Gibt es einen Königsweg, wie Paare es ihren Kindern sagen sollten, dass die Zukunft getrennt stattfindet?
Beide Eltern sollten die Nachricht möglichst gemeinsam übermitteln. Fragen, die das Kind nicht betreffen, sollten allerdings von ihm fern gehalten werden. Die Eltern sollten sich vorher genau überlegen, was sie dem Kind sagen und wie. Unterstützung durch eine dritte Person ist auch hier im Zweifel durchaus sinnvoll. Familienberatungsstellen sind der richtige Ansprechpartner und bieten Unterstützung. Generell sollte es erst gesagt werden, wenn Entschlüsse feststehen, nicht schon vorher, wenn Streitigkeiten aufkommen oder es „nur“ Überlegungen sind. Ganz wichtig ist, dem Kind nicht das Gefühl zu geben, an der Trennung der Eltern schuld zu sein. Eltern müssen dem Kind vermitteln, dass sie es waren, die die Entscheidung zur Trennung getroffen haben und dass sie auch weiterhin Eltern bleiben. Wichtig ist zu vermitteln, dass keine Abstriche in der Liebe und Zuwendung zum Kind auftreten werden. Kinder fragen sich manchmal auch, ob sich die Eltern jemals gemocht haben, auch das muss klar gestellt sein, dass es durchaus einmal eine schöne Zeit gab.
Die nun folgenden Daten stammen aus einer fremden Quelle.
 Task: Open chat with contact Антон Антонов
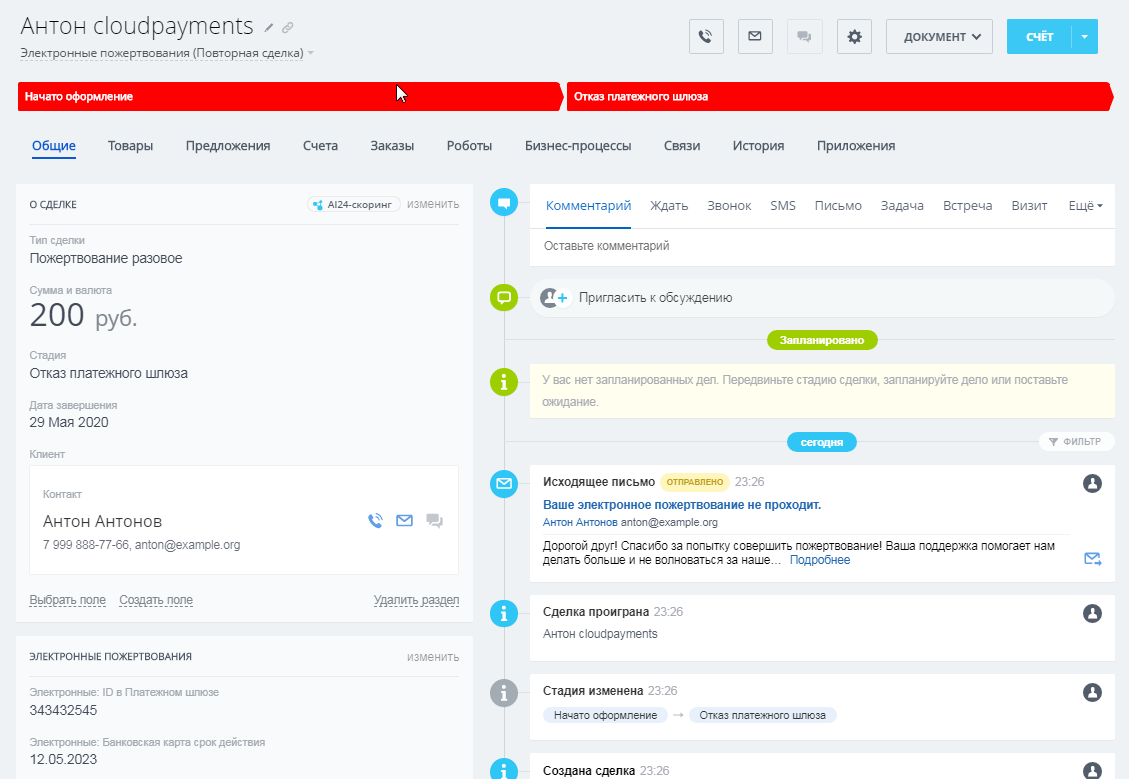pyautogui.click(x=434, y=520)
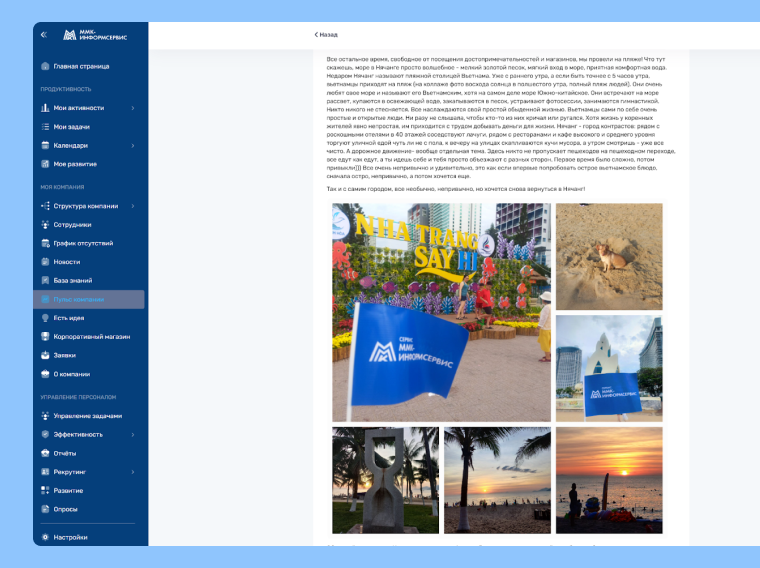Click the Есть идея lightbulb icon
Viewport: 760px width, 568px height.
coord(45,318)
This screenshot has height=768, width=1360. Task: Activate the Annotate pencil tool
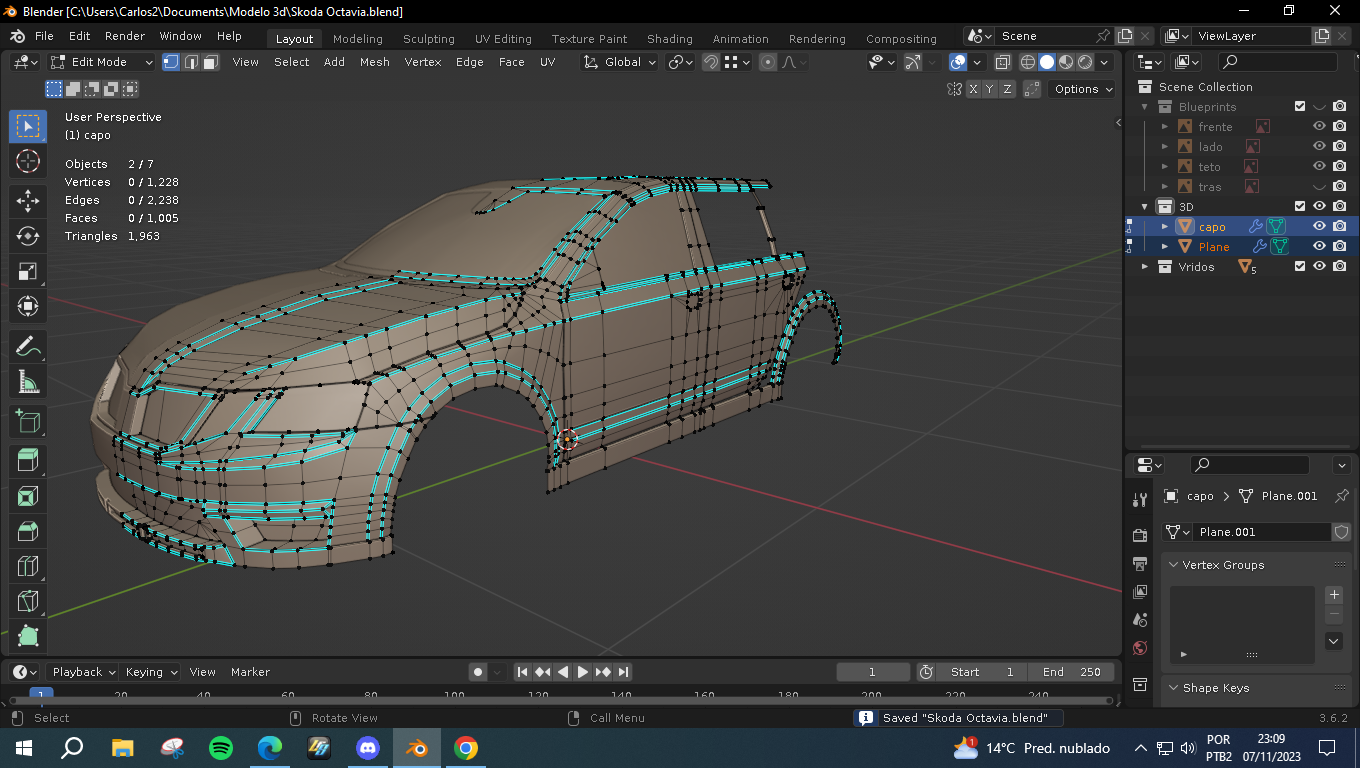tap(28, 346)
Stimmt das Gerücht, dass derjenige der geht, es einfacher hat?
Es ist zunächst die scheinbar einfachere Variante zu gehen, als verlassen zu werden. Auch hier sollten Eltern durchaus offen dem Kind gegenüber sein, ohne allerdings das Kind mit ihren Gefühlen zu belasten. Mutter und Vater gehen oft unterschiedlich damit um, gerade wenn ein Elternteil eine neue Beziehung hat. Der Trauerprozess nach einer intensiven Partnerschaft dauert in der Regel ein bis zwei Jahre. Die Gefühle reichen von Wut über Niedergeschlagenheit bis zum Anfreunden mit der neuen Situation und bereit sein für Neues.